(Data records)
______
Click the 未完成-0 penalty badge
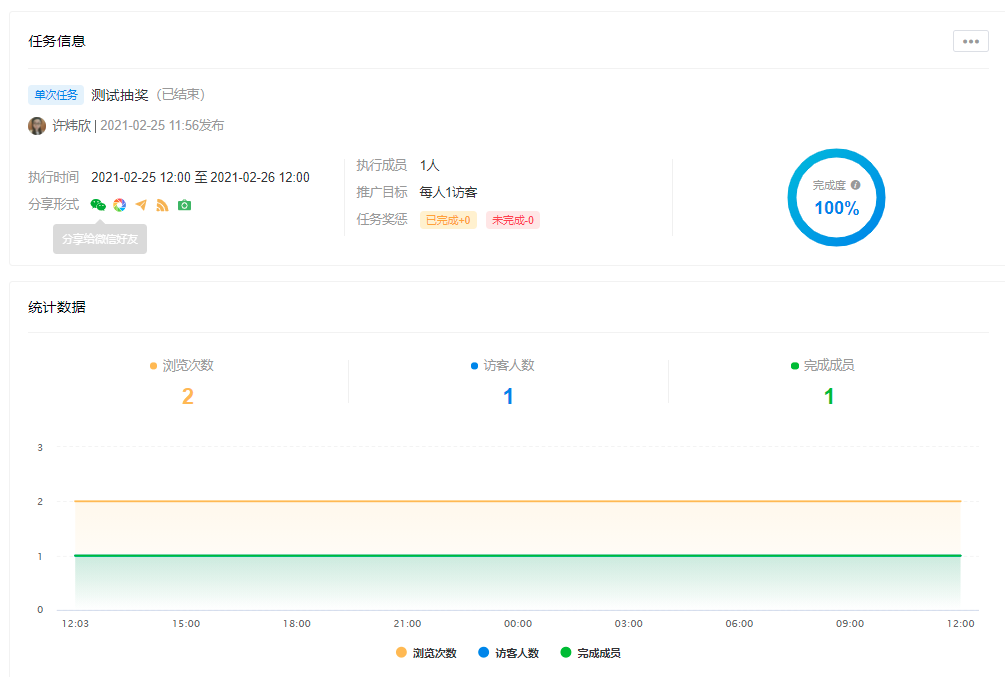 pyautogui.click(x=512, y=220)
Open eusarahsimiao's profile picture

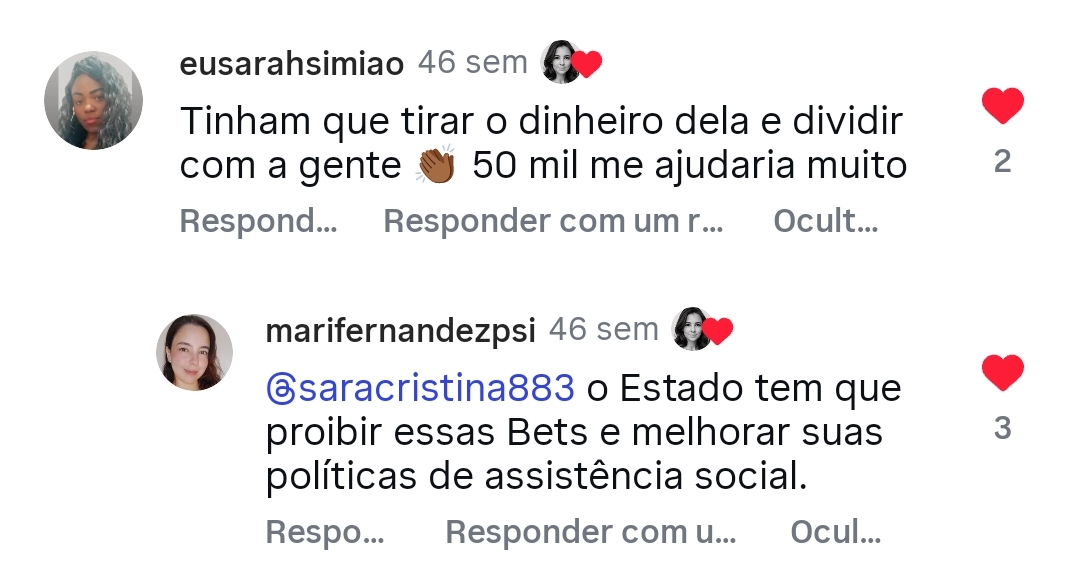click(94, 101)
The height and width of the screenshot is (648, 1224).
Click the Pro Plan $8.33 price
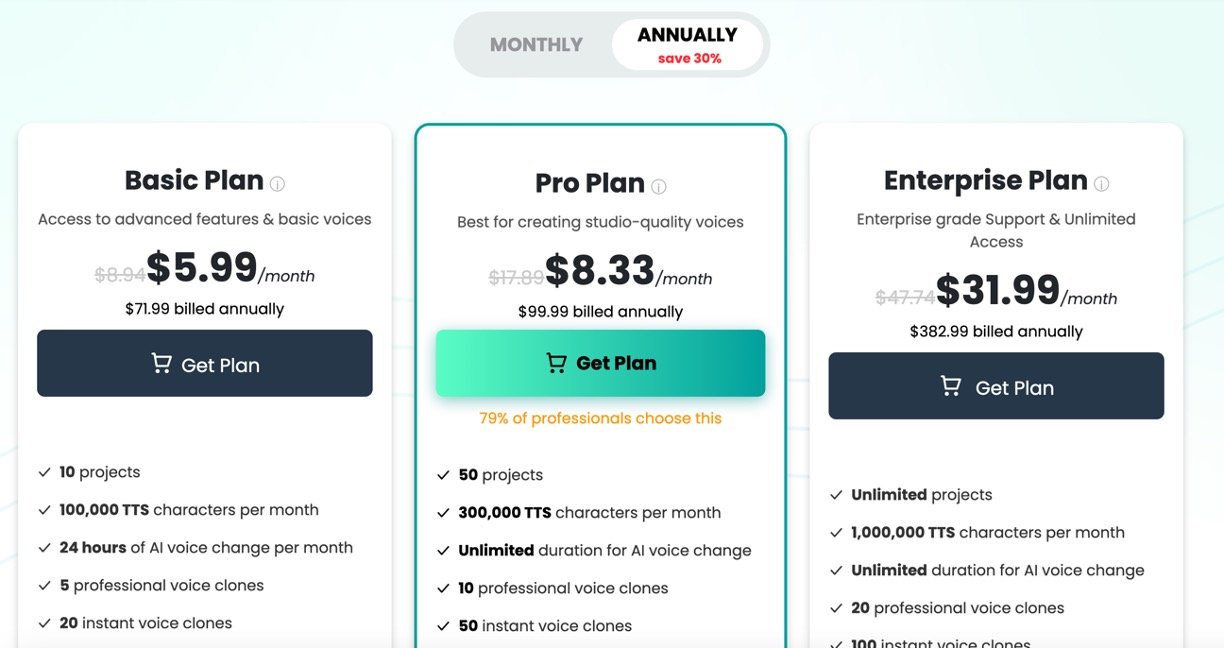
______
• _Instructions for the task_: Copy every line of the material above word for word, leaving the pictures out.

• _Exercise answer_:
Click the 未完成-0 penalty badge
 pyautogui.click(x=512, y=220)
Open eusarahsimiao's profile picture

click(94, 101)
The height and width of the screenshot is (648, 1224).
Click the Pro Plan $8.33 price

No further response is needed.